**WORK ITEM**
Would you reproduce exactly, and only, the lines starting at the one with "The width and" and ending at the last line of the data, with both included? Leave the pictures out.

+===+

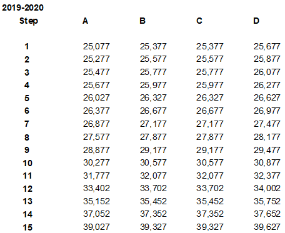Click the value 25,877 in column D
The image size is (285, 233).
(x=267, y=59)
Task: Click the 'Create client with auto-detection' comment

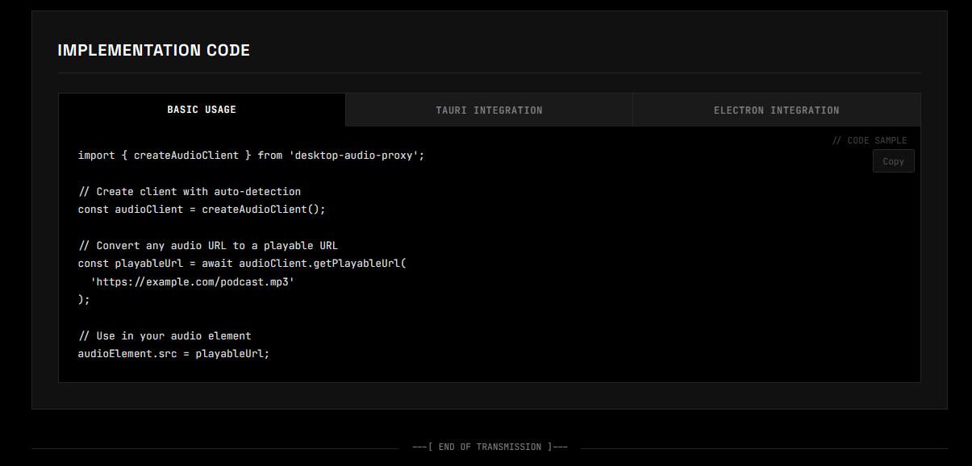Action: [189, 191]
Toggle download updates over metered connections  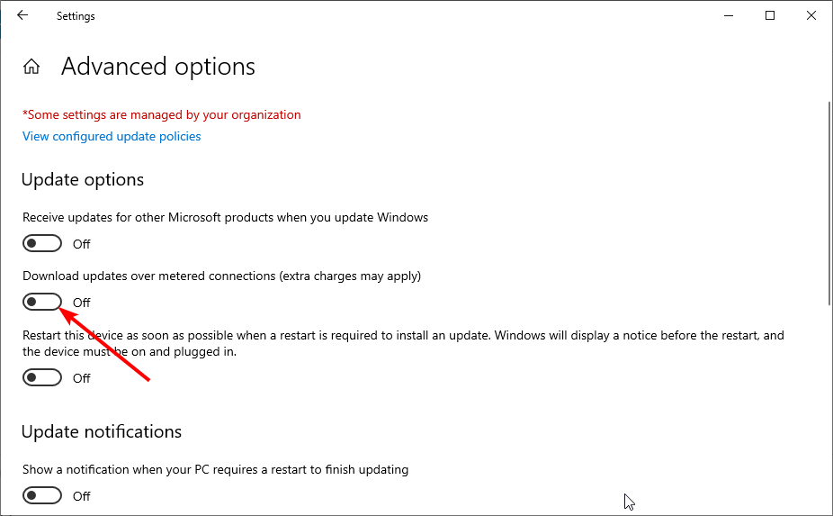(x=42, y=302)
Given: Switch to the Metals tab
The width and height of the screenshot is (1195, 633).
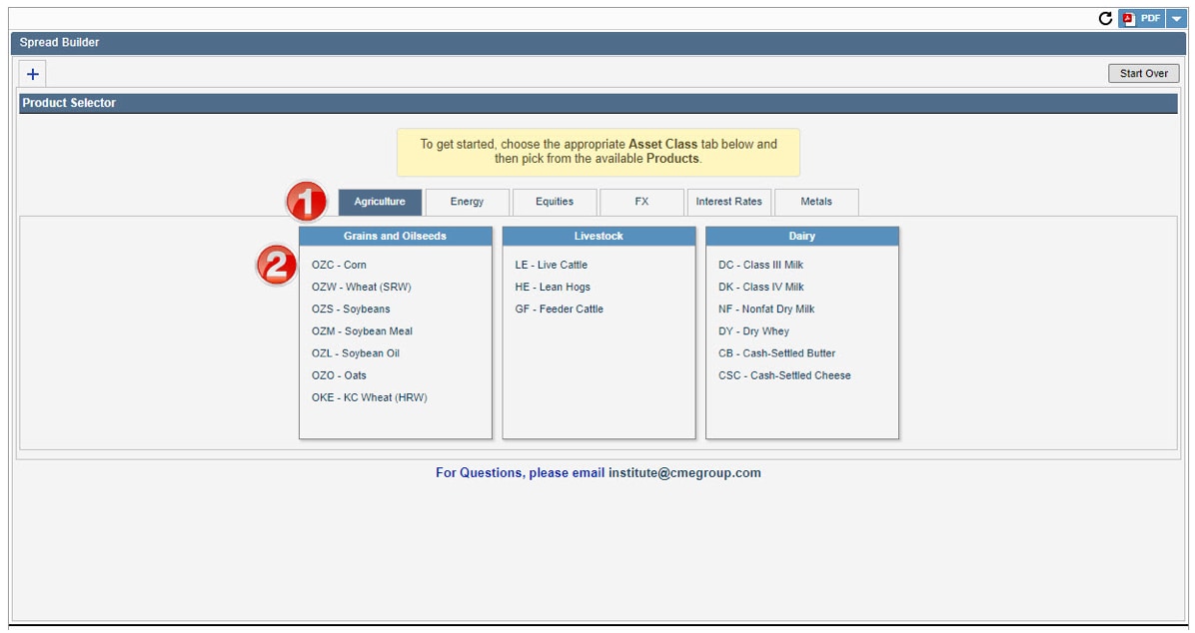Looking at the screenshot, I should (816, 202).
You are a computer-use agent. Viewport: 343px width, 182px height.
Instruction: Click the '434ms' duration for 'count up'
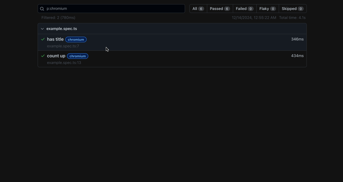point(297,56)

+===+

**RESULT BELOW**
The width and height of the screenshot is (1195, 633).
Looking at the screenshot, I should (816, 202).
You are a computer-use agent. Viewport: 343px width, 182px height.
Instruction: Click the '434ms' duration for 'count up'
point(297,56)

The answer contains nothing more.